▸ **HOW TO COMPLETE THIS TASK**: Look through the material below. Return exactly the lines from the one with "Click insurance group 3E in Sandero pricing" through the one with "Task: Click info", both included.

▸ **TASK INPUT**:

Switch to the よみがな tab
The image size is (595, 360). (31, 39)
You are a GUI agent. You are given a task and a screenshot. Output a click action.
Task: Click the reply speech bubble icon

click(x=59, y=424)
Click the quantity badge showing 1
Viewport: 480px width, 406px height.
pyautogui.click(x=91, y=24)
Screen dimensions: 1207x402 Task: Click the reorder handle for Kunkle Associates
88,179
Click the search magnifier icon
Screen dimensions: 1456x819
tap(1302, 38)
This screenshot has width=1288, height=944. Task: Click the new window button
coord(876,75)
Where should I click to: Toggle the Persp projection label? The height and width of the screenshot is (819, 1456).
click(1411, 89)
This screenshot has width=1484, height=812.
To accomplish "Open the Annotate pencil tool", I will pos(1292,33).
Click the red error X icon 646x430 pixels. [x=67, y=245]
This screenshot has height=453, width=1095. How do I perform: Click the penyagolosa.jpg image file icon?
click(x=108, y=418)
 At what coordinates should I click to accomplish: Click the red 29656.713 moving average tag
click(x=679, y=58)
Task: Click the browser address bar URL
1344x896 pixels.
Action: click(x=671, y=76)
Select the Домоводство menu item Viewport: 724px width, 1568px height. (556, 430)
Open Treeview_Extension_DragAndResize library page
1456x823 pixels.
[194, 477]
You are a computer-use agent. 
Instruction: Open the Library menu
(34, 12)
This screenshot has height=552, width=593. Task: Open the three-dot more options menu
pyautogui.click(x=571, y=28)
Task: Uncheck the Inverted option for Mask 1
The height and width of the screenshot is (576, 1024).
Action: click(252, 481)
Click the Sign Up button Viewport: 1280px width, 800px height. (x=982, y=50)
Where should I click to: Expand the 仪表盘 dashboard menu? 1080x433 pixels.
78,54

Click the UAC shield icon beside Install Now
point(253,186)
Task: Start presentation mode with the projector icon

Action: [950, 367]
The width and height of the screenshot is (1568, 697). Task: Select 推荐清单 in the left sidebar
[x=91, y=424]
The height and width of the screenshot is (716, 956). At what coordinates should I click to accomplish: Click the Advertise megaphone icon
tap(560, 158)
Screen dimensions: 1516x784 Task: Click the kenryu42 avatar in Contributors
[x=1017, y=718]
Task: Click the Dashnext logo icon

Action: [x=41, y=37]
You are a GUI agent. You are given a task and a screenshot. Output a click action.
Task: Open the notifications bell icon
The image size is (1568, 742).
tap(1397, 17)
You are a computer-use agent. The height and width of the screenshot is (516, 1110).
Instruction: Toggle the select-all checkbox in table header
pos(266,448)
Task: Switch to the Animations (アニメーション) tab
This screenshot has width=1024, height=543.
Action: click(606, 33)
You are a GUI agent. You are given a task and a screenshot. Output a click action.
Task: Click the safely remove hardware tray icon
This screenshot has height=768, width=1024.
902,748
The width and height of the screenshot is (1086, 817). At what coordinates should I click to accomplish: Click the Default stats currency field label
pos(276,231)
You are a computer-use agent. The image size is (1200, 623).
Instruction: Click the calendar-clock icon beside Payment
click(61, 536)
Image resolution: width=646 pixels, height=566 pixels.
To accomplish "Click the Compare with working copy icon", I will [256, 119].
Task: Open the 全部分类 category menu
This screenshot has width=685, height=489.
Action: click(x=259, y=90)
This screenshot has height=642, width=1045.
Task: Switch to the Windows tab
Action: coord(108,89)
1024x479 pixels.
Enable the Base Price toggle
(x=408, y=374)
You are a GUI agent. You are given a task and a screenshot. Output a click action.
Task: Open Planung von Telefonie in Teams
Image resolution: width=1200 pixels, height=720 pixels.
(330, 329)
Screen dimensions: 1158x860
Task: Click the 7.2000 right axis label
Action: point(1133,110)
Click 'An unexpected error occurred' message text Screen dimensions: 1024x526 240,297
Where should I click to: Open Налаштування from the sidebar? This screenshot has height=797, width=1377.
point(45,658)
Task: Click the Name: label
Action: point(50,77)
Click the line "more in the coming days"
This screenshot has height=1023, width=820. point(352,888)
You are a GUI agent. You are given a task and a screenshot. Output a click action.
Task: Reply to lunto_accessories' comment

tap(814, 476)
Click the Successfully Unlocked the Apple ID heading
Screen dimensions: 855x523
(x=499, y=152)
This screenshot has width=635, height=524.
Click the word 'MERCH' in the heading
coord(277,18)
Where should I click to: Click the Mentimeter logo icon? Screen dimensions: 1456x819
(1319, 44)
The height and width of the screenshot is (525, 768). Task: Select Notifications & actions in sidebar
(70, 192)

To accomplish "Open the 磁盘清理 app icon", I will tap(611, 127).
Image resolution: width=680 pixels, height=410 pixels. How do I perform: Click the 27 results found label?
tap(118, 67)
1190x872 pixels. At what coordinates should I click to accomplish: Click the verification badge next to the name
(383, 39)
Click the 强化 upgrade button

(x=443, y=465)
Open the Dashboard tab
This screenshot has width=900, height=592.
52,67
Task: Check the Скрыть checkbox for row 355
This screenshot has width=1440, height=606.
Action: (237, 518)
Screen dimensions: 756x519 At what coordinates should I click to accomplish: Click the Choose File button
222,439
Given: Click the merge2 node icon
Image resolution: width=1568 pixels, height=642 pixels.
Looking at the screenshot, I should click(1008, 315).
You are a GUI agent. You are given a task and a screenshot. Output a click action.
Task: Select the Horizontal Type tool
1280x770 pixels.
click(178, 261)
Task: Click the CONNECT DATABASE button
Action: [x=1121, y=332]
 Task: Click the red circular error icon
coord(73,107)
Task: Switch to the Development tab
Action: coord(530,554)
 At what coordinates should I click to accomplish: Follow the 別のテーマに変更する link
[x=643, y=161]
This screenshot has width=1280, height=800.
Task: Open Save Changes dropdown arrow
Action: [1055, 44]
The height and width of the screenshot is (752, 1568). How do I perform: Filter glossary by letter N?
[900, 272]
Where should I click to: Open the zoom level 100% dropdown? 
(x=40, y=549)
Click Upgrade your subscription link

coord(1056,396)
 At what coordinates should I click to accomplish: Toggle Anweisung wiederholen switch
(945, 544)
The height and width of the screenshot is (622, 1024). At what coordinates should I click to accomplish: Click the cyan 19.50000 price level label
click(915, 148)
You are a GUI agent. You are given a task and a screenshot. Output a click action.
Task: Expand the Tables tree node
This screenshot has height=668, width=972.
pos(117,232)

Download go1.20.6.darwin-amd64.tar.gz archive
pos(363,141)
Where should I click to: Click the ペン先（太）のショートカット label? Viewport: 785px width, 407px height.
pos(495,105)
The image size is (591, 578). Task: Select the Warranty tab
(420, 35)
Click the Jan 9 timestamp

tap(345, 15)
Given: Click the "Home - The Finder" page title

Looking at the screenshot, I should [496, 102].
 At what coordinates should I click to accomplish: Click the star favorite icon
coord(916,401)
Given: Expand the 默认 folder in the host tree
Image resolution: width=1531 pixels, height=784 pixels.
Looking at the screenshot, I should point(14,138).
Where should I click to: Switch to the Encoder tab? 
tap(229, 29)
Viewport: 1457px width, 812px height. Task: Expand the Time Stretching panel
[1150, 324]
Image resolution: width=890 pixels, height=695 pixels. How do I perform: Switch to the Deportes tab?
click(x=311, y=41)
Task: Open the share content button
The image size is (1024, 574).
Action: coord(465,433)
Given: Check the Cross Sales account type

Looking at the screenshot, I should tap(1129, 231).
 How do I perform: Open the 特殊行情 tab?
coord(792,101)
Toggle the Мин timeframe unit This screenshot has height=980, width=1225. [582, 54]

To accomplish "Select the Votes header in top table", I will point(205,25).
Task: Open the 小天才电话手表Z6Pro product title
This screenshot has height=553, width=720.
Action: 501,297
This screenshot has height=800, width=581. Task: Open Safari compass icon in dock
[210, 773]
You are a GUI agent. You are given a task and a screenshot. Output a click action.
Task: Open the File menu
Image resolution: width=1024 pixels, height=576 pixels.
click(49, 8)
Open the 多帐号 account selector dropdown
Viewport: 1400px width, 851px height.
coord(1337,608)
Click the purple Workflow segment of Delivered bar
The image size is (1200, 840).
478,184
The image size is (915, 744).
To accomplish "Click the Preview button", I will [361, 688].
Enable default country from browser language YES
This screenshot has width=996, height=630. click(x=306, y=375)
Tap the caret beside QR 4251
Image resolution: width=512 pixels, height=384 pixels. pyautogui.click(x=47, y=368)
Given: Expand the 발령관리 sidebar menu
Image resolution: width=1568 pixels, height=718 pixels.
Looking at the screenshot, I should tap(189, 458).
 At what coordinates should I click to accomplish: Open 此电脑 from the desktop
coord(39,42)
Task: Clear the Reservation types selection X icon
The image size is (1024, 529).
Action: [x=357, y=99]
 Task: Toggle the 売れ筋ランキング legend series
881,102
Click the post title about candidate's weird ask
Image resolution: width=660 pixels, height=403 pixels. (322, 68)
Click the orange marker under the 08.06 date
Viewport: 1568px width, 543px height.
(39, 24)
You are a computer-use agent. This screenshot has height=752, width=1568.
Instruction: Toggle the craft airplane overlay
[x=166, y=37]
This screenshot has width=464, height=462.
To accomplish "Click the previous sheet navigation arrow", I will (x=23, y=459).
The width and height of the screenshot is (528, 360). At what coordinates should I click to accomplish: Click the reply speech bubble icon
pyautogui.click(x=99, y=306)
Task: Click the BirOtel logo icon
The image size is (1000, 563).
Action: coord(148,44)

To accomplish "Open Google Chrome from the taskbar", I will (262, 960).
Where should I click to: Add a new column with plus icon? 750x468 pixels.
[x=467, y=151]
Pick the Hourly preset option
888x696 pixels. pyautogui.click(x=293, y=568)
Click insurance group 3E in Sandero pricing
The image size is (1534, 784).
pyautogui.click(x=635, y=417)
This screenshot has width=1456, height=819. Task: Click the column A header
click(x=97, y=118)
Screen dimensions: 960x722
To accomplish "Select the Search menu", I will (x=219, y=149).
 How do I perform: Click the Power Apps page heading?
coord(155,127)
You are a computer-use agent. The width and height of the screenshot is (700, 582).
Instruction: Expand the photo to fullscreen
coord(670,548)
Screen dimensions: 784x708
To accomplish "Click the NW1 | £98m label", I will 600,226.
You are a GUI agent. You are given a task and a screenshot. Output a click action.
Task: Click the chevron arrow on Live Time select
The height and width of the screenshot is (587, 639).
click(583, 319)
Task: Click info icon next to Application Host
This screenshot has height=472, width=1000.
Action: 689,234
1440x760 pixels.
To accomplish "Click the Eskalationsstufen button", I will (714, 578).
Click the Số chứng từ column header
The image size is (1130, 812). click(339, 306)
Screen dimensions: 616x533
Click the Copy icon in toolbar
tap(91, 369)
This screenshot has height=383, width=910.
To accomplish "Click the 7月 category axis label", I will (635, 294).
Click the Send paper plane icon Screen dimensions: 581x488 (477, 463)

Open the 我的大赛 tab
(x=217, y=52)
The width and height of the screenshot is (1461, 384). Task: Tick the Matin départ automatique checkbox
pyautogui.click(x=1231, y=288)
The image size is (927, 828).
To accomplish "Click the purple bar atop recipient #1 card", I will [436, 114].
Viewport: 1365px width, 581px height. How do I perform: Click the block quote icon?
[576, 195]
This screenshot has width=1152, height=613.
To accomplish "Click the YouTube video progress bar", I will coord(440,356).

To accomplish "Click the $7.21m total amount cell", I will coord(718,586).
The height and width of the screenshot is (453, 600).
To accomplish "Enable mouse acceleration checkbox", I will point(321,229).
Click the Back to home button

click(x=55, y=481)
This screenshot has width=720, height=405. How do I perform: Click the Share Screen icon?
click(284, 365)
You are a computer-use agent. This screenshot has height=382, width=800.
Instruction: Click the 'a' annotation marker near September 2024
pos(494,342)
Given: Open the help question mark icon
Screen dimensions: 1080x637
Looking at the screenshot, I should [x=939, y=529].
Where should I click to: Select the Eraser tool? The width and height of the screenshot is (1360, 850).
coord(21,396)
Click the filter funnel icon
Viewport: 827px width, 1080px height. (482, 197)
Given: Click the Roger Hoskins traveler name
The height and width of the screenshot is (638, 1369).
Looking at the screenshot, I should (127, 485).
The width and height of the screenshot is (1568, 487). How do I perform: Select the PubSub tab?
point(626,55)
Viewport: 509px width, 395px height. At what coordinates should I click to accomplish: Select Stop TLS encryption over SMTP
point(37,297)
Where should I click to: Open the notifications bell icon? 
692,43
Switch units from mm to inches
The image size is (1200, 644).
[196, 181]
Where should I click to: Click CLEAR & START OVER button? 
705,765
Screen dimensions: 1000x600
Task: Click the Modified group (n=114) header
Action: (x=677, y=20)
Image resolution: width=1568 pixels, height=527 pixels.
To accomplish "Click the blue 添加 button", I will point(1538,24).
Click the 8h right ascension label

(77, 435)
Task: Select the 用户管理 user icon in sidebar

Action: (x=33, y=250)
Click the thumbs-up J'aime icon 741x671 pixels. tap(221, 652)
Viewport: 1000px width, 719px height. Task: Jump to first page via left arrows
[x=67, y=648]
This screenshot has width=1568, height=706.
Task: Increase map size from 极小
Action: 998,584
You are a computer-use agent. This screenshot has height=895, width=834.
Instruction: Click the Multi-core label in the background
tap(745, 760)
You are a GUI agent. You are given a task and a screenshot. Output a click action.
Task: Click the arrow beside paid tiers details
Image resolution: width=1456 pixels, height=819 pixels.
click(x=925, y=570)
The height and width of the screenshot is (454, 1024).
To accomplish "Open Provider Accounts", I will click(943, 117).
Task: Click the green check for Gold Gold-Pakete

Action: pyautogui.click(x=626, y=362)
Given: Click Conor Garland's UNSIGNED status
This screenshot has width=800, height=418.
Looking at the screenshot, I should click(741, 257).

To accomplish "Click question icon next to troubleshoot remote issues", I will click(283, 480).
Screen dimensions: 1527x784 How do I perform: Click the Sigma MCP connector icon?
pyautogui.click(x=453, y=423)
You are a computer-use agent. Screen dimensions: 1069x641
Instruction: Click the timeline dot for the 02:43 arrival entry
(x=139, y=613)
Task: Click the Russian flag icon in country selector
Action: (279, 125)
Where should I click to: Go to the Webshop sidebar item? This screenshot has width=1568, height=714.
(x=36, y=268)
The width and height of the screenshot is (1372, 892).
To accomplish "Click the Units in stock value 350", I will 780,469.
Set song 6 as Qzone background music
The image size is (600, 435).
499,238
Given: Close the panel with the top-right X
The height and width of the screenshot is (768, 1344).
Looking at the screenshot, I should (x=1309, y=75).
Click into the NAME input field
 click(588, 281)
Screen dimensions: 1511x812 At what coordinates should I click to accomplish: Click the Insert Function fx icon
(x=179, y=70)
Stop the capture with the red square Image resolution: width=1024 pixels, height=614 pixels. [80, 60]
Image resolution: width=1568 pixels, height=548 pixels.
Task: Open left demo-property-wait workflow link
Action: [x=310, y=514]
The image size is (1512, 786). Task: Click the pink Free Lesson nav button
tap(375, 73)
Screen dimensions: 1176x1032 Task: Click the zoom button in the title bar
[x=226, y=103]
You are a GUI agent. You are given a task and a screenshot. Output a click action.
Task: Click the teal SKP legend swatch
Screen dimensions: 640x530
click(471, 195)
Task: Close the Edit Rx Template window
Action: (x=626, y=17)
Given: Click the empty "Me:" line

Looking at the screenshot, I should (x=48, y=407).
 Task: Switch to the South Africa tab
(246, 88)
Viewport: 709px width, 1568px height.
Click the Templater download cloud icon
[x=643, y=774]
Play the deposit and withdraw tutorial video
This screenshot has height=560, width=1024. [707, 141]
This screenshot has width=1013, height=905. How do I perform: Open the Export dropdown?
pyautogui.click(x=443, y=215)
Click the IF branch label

▸ **ANSWER**:
Click insurance group 3E in Sandero pricing
The image size is (1534, 784).
pyautogui.click(x=635, y=417)
This screenshot has width=1456, height=819. Task: Click the column A header
click(x=97, y=118)
Screen dimensions: 960x722
To accomplish "Select the Search menu", I will (x=219, y=149).
 How do I perform: Click the Power Apps page heading?
coord(155,127)
You are a computer-use agent. The width and height of the screenshot is (700, 582).
Instruction: Expand the photo to fullscreen
coord(670,548)
Screen dimensions: 784x708
To accomplish "Click the NW1 | £98m label", I will 600,226.
You are a GUI agent. You are given a task and a screenshot. Output a click action.
Task: Click the chevron arrow on Live Time select
The height and width of the screenshot is (587, 639).
click(583, 319)
Task: Click info icon next to Application Host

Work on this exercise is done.